[Begin Provided text]

Jason Moran

Sat, May 17, 2014

Jo Long Theatre | 8:00pm | $35

Since his formidable emergence on the music scene in the late 90s, jazz pianist Jason Moran has proven more than his brilliance as a performer. The Blue Note Records recording artist has established himself as a risk-taker and innovator of new directions for jazz as a whole, consistently crossing genre borders and energizing traditional jazz.

In almost every category that matters – improvisation, composition, group concept, repertoire, technique and experimentation – Moran, and his group The Bandwagon – with bassist Tarus Mateen and drummer Nasheet Waits – have challenged the status quo, and earned the reputation as “the future of jazz.”

Frequently influenced by the wider world of art as his muse, Moran has found inspiration in edgy 20th century painters like Jean-Michel Basquiat , Egon Schiele (whose painting “Facing Left” provided the eponymous title to Moran’s second album); and Robert Rauschenberg, whose chaotic refinement inspired Moran’s third album Black Stars, featuring the legendary Sam Rivers.

[End Provided text]
[Begin Raw records]

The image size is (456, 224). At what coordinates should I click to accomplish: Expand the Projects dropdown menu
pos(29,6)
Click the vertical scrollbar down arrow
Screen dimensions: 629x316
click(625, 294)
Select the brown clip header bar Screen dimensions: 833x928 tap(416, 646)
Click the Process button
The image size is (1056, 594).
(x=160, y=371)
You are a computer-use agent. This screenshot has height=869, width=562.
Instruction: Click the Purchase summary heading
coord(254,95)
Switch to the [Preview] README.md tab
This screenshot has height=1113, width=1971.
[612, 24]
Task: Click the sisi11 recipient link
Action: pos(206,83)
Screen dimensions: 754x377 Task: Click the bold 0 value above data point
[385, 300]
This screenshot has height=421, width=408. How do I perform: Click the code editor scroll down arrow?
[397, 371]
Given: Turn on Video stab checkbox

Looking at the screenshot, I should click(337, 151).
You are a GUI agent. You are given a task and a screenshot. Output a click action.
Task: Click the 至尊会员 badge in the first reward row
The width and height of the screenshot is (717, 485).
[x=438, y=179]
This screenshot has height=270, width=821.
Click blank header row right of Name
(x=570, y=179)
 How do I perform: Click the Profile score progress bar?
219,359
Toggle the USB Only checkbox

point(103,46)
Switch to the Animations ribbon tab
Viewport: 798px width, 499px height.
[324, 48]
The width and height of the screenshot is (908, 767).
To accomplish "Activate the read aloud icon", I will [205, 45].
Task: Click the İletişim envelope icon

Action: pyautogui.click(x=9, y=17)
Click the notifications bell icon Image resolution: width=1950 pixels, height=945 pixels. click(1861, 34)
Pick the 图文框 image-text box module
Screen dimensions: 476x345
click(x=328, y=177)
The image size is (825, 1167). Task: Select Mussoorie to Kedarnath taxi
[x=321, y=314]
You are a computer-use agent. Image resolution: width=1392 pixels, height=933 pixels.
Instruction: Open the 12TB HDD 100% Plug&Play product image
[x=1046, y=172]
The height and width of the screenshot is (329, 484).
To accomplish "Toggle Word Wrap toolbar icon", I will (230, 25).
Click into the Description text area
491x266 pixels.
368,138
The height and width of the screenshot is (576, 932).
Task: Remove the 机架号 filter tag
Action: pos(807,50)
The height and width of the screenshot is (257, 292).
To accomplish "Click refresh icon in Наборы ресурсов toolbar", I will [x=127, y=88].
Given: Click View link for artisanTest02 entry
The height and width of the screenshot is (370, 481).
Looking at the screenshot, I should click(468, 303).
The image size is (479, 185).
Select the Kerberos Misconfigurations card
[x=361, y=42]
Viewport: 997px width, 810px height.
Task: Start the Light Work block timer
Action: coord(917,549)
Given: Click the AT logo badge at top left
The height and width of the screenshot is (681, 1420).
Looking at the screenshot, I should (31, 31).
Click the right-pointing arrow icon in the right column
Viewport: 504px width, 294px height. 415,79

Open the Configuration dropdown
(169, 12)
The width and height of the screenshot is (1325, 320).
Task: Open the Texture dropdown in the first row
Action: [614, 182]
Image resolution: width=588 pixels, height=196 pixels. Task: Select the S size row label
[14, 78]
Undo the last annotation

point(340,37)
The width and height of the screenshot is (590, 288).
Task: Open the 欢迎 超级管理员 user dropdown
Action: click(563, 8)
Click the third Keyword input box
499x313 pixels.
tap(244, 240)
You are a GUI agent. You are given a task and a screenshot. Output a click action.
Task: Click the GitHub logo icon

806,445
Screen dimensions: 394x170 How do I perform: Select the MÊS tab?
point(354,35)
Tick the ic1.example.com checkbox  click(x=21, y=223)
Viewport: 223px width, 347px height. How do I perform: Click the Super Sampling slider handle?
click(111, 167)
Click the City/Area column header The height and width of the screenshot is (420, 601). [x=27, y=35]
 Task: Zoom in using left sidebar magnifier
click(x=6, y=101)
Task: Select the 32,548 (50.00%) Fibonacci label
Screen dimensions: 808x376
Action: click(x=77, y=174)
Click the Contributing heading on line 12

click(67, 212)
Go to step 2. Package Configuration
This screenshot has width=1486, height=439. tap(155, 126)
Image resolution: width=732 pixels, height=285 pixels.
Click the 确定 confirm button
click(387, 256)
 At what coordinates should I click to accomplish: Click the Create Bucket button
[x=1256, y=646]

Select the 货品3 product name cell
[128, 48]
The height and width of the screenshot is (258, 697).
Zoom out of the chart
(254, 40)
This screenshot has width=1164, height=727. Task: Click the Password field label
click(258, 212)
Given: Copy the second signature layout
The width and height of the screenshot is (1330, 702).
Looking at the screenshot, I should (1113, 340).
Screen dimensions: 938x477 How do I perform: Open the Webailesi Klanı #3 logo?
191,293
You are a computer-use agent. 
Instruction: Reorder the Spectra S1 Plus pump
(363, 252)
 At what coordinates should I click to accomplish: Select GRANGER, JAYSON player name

[End Raw records]

## Requirement
Reproduce word for word the part of the Jason Moran concert listing starting with "Sat, May 17, 2014" and going on through "energizing traditional jazz.".

## The solution
Sat, May 17, 2014

Jo Long Theatre | 8:00pm | $35

Since his formidable emergence on the music scene in the late 90s, jazz pianist Jason Moran has proven more than his brilliance as a performer. The Blue Note Records recording artist has established himself as a risk-taker and innovator of new directions for jazz as a whole, consistently crossing genre borders and energizing traditional jazz.